Judging by today's comic, um, no he did not.

happyman:

--- Quote from: Chaos2651 on February 04, 2010, 09:42:34 AM ---
--- Quote from: mbarker on February 04, 2010, 03:50:40 AM ---
--- Quote from: ryos on February 02, 2010, 05:31:54 AM ---Is it me, or is Tagon channeling Bond? The formalwear, the consorting with married women, the jumping off balconies...

--- End quote ---
But did he visit with Q beforehand so that he has the right gadgets?

--- End quote ---

Judging by today's comic, um, no he did not.

--- End quote ---

Yeah, landing is gonna hurt!

Link von Kelsier Harvey XXIV:
Fork. :(

Wolfstar:

--- Quote from: ryos on February 02, 2010, 05:31:54 AM ---Is it me, or is Tagon channeling Bond? The formalwear, the consorting with married women, the jumping off balconies...

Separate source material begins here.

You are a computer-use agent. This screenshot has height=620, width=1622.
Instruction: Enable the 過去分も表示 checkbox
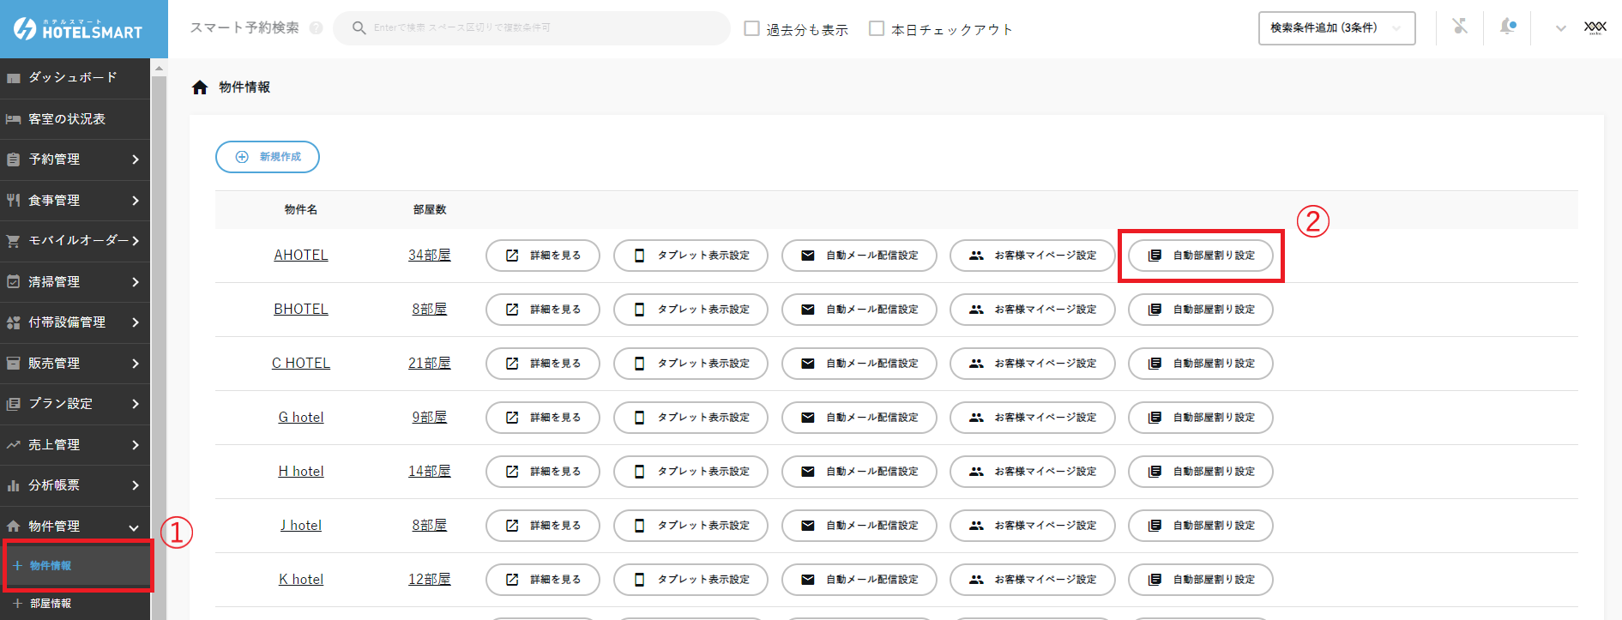point(752,29)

Kudos to Howard for using the lack of magic carbonan to ramp up the tension on something not involving bullets. Tagon jumping around the inside of a rotating space station—the dude's nuts. Remember how Schlock got smeared upon landing in Credomar?

If I were a betting man, I'd bet that the perp he's chasing isn't a thief or anything sinister. Betcha he's just a punk kid running some crazy centrifugal zero-gee parkour.

--- End quote ---

Well whatdoya know... you were right!